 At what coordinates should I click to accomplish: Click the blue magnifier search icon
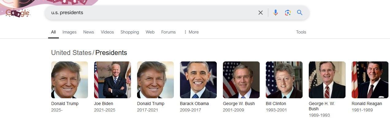[300, 13]
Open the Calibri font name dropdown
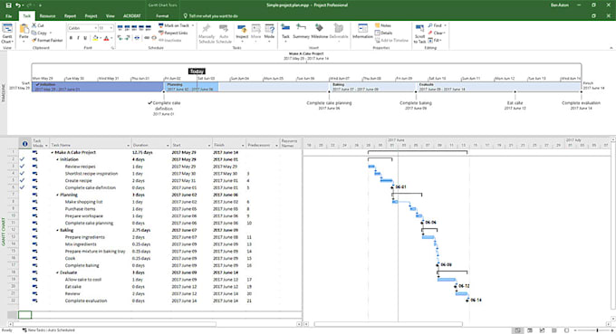 pyautogui.click(x=95, y=28)
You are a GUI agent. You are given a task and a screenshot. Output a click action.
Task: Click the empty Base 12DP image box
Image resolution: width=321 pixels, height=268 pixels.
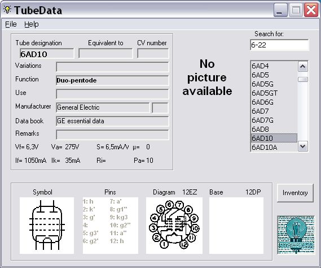(x=236, y=226)
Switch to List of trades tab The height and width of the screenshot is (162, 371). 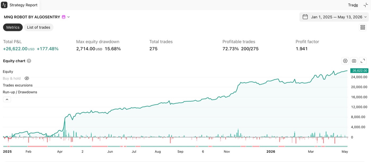pos(39,27)
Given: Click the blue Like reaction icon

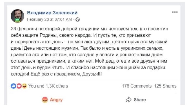Looking at the screenshot, I should coord(14,86).
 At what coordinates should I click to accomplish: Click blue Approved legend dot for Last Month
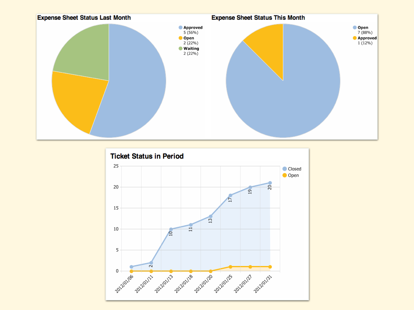click(181, 27)
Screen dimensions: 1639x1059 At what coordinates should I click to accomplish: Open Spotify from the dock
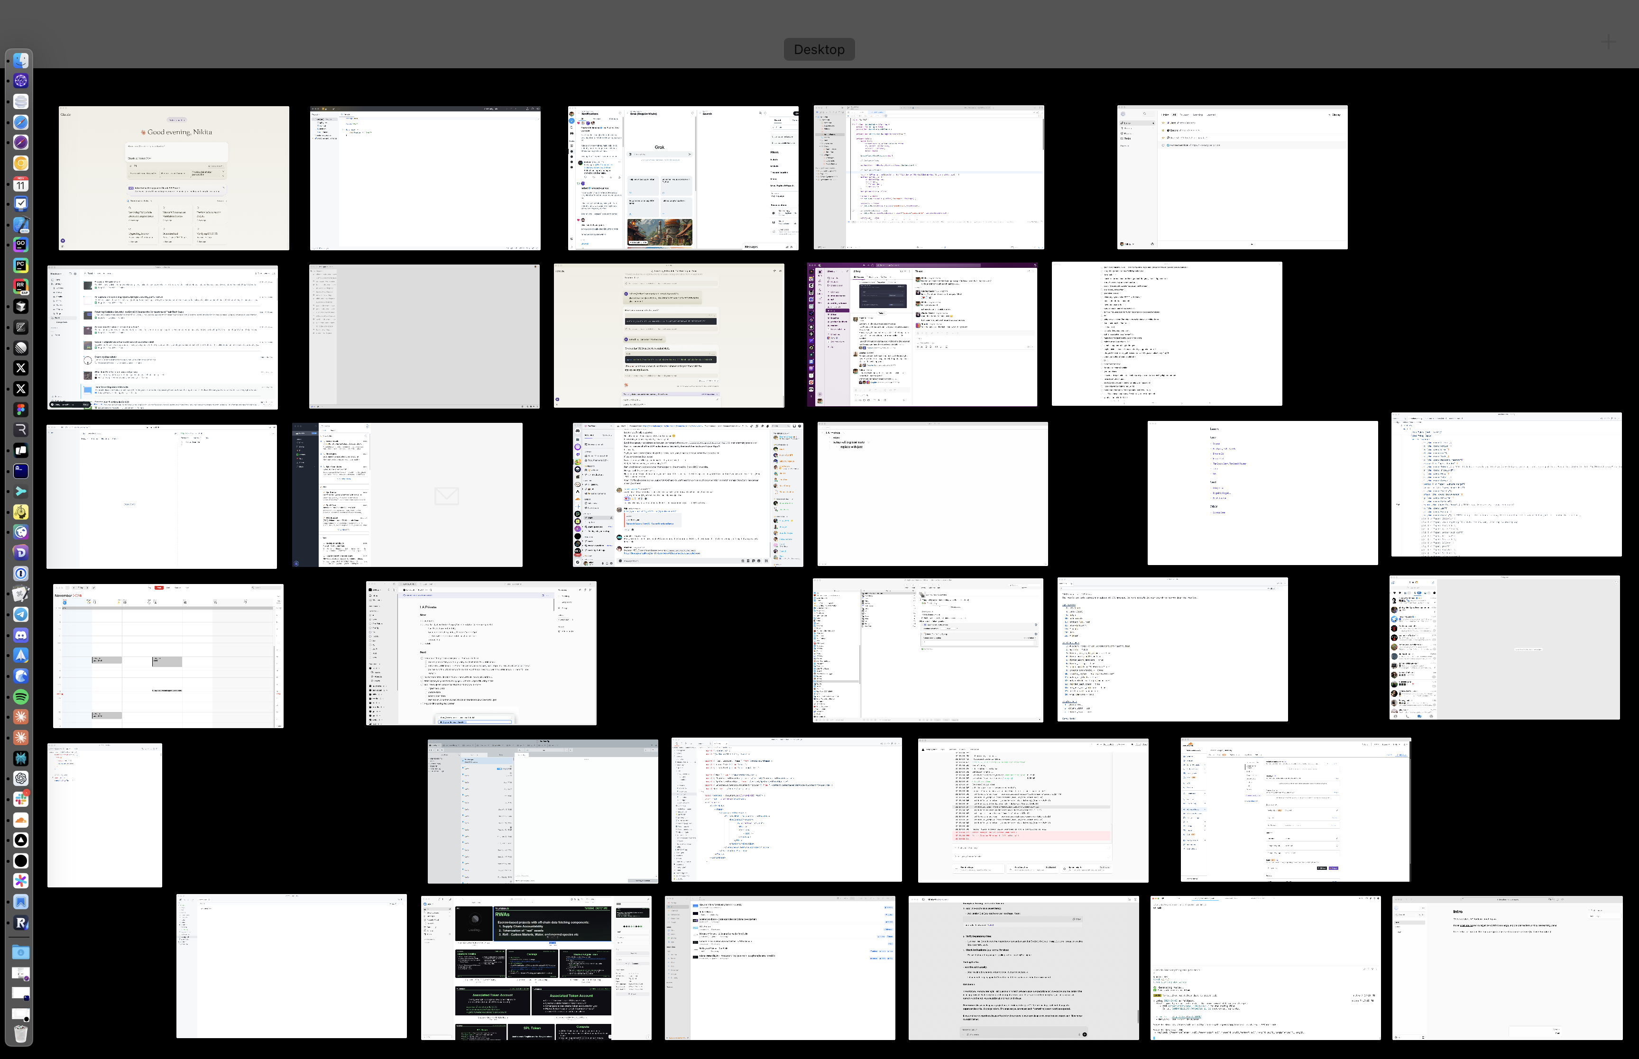(21, 697)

┄┄┄┄┄┄┄┄┄┄┄┄┄┄┄┄┄┄┄┄

WHAT IS NEEDED - Could you repeat, word for word, everything in the listing above from the line containing "Screen dimensions: 1639x1059" down to the end of the listing, leaving out the pictures?

COMPLETE OUTPUT -
Screen dimensions: 1639x1059 At what coordinates should I click to accomplish: Open Spotify from the dock
(21, 697)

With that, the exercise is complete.